Content starts

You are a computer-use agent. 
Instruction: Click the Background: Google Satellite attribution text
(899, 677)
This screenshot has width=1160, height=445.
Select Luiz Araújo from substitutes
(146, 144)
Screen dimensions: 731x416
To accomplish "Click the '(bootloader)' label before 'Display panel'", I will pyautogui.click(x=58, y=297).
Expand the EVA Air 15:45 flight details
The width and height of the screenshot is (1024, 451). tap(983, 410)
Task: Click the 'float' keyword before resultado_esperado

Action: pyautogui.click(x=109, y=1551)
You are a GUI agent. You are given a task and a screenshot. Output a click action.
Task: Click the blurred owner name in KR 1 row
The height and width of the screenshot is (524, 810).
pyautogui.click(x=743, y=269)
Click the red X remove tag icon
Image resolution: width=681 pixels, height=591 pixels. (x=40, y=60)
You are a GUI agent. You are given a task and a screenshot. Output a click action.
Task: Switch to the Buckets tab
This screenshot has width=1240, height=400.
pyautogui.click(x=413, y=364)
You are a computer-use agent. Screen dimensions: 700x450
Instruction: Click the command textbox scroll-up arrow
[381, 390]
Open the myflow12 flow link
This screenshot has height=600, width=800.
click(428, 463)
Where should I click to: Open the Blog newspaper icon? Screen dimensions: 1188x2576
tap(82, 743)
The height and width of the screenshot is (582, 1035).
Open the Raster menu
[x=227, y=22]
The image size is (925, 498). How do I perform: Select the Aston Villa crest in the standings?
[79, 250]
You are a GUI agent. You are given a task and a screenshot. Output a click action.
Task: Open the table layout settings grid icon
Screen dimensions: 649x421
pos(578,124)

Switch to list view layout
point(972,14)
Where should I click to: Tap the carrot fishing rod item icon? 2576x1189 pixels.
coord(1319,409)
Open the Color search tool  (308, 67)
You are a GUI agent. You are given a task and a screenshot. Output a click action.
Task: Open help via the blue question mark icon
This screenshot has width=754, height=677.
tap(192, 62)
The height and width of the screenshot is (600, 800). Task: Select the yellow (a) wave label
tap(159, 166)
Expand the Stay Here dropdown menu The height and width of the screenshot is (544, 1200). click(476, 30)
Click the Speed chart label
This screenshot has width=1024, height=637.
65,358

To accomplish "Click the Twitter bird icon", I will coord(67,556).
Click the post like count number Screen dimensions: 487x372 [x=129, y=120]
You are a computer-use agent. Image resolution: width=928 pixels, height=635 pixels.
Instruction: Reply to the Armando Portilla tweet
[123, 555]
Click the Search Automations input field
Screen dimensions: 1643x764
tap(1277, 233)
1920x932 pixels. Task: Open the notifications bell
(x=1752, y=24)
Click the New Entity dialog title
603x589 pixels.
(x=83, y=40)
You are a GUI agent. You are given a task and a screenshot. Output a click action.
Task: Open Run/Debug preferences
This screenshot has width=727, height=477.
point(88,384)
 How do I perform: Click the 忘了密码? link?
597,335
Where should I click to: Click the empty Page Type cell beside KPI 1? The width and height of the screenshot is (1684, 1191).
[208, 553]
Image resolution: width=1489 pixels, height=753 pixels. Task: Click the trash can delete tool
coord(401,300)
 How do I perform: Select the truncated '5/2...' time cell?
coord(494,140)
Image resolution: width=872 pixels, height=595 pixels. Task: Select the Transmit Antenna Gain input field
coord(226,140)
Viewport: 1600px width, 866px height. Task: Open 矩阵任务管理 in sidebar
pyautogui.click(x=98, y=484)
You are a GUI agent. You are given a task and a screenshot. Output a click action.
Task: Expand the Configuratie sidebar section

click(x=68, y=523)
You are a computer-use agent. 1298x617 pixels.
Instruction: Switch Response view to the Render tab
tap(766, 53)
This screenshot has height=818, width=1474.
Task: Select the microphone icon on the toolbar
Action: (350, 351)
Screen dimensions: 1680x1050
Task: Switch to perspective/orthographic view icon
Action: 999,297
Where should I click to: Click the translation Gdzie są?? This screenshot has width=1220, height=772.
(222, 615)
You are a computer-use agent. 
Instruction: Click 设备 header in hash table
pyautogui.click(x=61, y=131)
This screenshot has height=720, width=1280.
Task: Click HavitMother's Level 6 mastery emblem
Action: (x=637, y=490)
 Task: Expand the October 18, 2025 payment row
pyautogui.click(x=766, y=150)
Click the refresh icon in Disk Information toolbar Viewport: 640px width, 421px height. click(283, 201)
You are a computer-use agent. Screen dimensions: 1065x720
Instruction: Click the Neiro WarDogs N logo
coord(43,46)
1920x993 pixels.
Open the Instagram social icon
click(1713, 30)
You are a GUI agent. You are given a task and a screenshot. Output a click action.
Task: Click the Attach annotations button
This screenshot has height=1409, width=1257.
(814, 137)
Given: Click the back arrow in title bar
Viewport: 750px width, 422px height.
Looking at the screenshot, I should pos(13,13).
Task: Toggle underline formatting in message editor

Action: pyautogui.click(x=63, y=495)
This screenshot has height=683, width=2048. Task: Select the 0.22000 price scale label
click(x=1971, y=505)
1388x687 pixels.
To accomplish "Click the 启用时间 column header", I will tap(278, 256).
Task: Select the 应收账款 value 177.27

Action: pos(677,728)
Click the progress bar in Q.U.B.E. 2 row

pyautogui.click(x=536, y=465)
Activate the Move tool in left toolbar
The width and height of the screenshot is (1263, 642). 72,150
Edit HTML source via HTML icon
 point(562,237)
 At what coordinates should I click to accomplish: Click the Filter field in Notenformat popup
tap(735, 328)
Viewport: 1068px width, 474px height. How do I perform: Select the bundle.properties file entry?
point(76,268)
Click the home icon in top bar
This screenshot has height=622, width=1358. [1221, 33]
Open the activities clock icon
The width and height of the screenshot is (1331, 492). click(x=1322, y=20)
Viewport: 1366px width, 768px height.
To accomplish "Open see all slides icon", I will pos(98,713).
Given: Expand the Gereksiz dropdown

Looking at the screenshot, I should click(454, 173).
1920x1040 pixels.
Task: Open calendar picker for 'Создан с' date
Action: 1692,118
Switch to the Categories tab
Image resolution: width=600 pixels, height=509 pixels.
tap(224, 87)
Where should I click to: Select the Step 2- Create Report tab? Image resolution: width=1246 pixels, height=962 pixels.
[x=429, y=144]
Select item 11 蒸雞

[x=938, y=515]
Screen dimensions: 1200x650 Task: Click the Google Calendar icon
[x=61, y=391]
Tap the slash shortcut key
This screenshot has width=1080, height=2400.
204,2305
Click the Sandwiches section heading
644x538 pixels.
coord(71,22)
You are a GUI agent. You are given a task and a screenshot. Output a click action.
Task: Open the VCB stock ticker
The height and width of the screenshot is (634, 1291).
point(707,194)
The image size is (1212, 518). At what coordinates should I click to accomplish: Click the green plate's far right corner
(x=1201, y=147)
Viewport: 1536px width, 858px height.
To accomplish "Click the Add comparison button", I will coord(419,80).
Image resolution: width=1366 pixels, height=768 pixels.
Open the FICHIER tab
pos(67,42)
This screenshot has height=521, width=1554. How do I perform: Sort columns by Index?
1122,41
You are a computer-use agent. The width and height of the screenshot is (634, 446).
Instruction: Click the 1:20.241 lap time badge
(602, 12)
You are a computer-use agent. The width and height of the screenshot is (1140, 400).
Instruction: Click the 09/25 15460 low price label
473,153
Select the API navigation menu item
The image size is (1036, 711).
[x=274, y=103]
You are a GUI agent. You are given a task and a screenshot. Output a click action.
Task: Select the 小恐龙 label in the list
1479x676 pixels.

Content ends

THE PROBLEM -
Reproduce the material above in full, word for word.

ANSWER BOX -
You are a computer-use agent. 
Instruction: Click the Background: Google Satellite attribution text
(899, 677)
This screenshot has width=1160, height=445.
Select Luiz Araújo from substitutes
(146, 144)
Screen dimensions: 731x416
To accomplish "Click the '(bootloader)' label before 'Display panel'", I will pyautogui.click(x=58, y=297).
Expand the EVA Air 15:45 flight details
The width and height of the screenshot is (1024, 451). tap(983, 410)
Task: Click the 'float' keyword before resultado_esperado

Action: pyautogui.click(x=109, y=1551)
You are a GUI agent. You are given a task and a screenshot. Output a click action.
Task: Click the blurred owner name in KR 1 row
The height and width of the screenshot is (524, 810).
pyautogui.click(x=743, y=269)
Click the red X remove tag icon
Image resolution: width=681 pixels, height=591 pixels. (x=40, y=60)
You are a GUI agent. You are given a task and a screenshot. Output a click action.
Task: Switch to the Buckets tab
This screenshot has width=1240, height=400.
pyautogui.click(x=413, y=364)
You are a computer-use agent. Screen dimensions: 700x450
Instruction: Click the command textbox scroll-up arrow
[381, 390]
Open the myflow12 flow link
This screenshot has height=600, width=800.
click(428, 463)
Where should I click to: Open the Blog newspaper icon? Screen dimensions: 1188x2576
tap(82, 743)
The height and width of the screenshot is (582, 1035).
Open the Raster menu
[x=227, y=22]
The image size is (925, 498). How do I perform: Select the Aston Villa crest in the standings?
[79, 250]
You are a GUI agent. You are given a task and a screenshot. Output a click action.
Task: Open the table layout settings grid icon
Screen dimensions: 649x421
pos(578,124)

Switch to list view layout
point(972,14)
Where should I click to: Tap the carrot fishing rod item icon? 2576x1189 pixels.
coord(1319,409)
Open the Color search tool  (308, 67)
You are a GUI agent. You are given a task and a screenshot. Output a click action.
Task: Open help via the blue question mark icon
This screenshot has width=754, height=677.
tap(192, 62)
The height and width of the screenshot is (600, 800). Task: Select the yellow (a) wave label
tap(159, 166)
Expand the Stay Here dropdown menu The height and width of the screenshot is (544, 1200). click(476, 30)
Click the Speed chart label
This screenshot has width=1024, height=637.
65,358

To accomplish "Click the Twitter bird icon", I will coord(67,556).
Click the post like count number Screen dimensions: 487x372 [x=129, y=120]
You are a computer-use agent. Image resolution: width=928 pixels, height=635 pixels.
Instruction: Reply to the Armando Portilla tweet
[123, 555]
Click the Search Automations input field
Screen dimensions: 1643x764
tap(1277, 233)
1920x932 pixels. Task: Open the notifications bell
(x=1752, y=24)
Click the New Entity dialog title
603x589 pixels.
(x=83, y=40)
You are a GUI agent. You are given a task and a screenshot. Output a click action.
Task: Open Run/Debug preferences
This screenshot has width=727, height=477.
point(88,384)
 How do I perform: Click the 忘了密码? link?
597,335
Where should I click to: Click the empty Page Type cell beside KPI 1? The width and height of the screenshot is (1684, 1191).
[208, 553]
Image resolution: width=1489 pixels, height=753 pixels. Task: Click the trash can delete tool
coord(401,300)
 How do I perform: Select the truncated '5/2...' time cell?
coord(494,140)
Image resolution: width=872 pixels, height=595 pixels. Task: Select the Transmit Antenna Gain input field
coord(226,140)
Viewport: 1600px width, 866px height. Task: Open 矩阵任务管理 in sidebar
pyautogui.click(x=98, y=484)
You are a GUI agent. You are given a task and a screenshot. Output a click action.
Task: Expand the Configuratie sidebar section

click(x=68, y=523)
You are a computer-use agent. 1298x617 pixels.
Instruction: Switch Response view to the Render tab
tap(766, 53)
This screenshot has height=818, width=1474.
Task: Select the microphone icon on the toolbar
Action: (350, 351)
Screen dimensions: 1680x1050
Task: Switch to perspective/orthographic view icon
Action: 999,297
Where should I click to: Click the translation Gdzie są?? This screenshot has width=1220, height=772.
(222, 615)
You are a computer-use agent. 
Instruction: Click 设备 header in hash table
pyautogui.click(x=61, y=131)
This screenshot has height=720, width=1280.
Task: Click HavitMother's Level 6 mastery emblem
Action: (x=637, y=490)
 Task: Expand the October 18, 2025 payment row
pyautogui.click(x=766, y=150)
Click the refresh icon in Disk Information toolbar Viewport: 640px width, 421px height. click(283, 201)
You are a computer-use agent. Screen dimensions: 1065x720
Instruction: Click the Neiro WarDogs N logo
coord(43,46)
1920x993 pixels.
Open the Instagram social icon
click(1713, 30)
You are a GUI agent. You are given a task and a screenshot. Output a click action.
Task: Click the Attach annotations button
This screenshot has height=1409, width=1257.
(814, 137)
Given: Click the back arrow in title bar
Viewport: 750px width, 422px height.
Looking at the screenshot, I should pos(13,13).
Task: Toggle underline formatting in message editor

Action: pyautogui.click(x=63, y=495)
This screenshot has height=683, width=2048. Task: Select the 0.22000 price scale label
click(x=1971, y=505)
1388x687 pixels.
To accomplish "Click the 启用时间 column header", I will tap(278, 256).
Task: Select the 应收账款 value 177.27

Action: pos(677,728)
Click the progress bar in Q.U.B.E. 2 row

pyautogui.click(x=536, y=465)
Activate the Move tool in left toolbar
The width and height of the screenshot is (1263, 642). 72,150
Edit HTML source via HTML icon
 point(562,237)
 At what coordinates should I click to accomplish: Click the Filter field in Notenformat popup
tap(735, 328)
Viewport: 1068px width, 474px height. How do I perform: Select the bundle.properties file entry?
point(76,268)
Click the home icon in top bar
This screenshot has height=622, width=1358. [1221, 33]
Open the activities clock icon
The width and height of the screenshot is (1331, 492). click(x=1322, y=20)
Viewport: 1366px width, 768px height.
To accomplish "Open see all slides icon", I will pos(98,713).
Given: Expand the Gereksiz dropdown

Looking at the screenshot, I should click(454, 173).
1920x1040 pixels.
Task: Open calendar picker for 'Создан с' date
Action: 1692,118
Switch to the Categories tab
Image resolution: width=600 pixels, height=509 pixels.
tap(224, 87)
Where should I click to: Select the Step 2- Create Report tab? Image resolution: width=1246 pixels, height=962 pixels.
[x=429, y=144]
Select item 11 蒸雞

[x=938, y=515]
Screen dimensions: 1200x650 Task: Click the Google Calendar icon
[x=61, y=391]
Tap the slash shortcut key
This screenshot has width=1080, height=2400.
204,2305
Click the Sandwiches section heading
644x538 pixels.
coord(71,22)
You are a GUI agent. You are given a task and a screenshot. Output a click action.
Task: Open the VCB stock ticker
The height and width of the screenshot is (634, 1291).
point(707,194)
The image size is (1212, 518). At what coordinates should I click to accomplish: Click the green plate's far right corner
(x=1201, y=147)
Viewport: 1536px width, 858px height.
To accomplish "Click the Add comparison button", I will coord(419,80).
Image resolution: width=1366 pixels, height=768 pixels.
Open the FICHIER tab
pos(67,42)
This screenshot has height=521, width=1554. How do I perform: Sort columns by Index?
1122,41
You are a computer-use agent. The width and height of the screenshot is (634, 446).
Instruction: Click the 1:20.241 lap time badge
(602, 12)
You are a computer-use agent. The width and height of the screenshot is (1140, 400).
Instruction: Click the 09/25 15460 low price label
473,153
Select the API navigation menu item
The image size is (1036, 711).
[x=274, y=103]
You are a GUI agent. You are given a task and a screenshot. Output a click action.
Task: Select the 小恐龙 label in the list
1479x676 pixels.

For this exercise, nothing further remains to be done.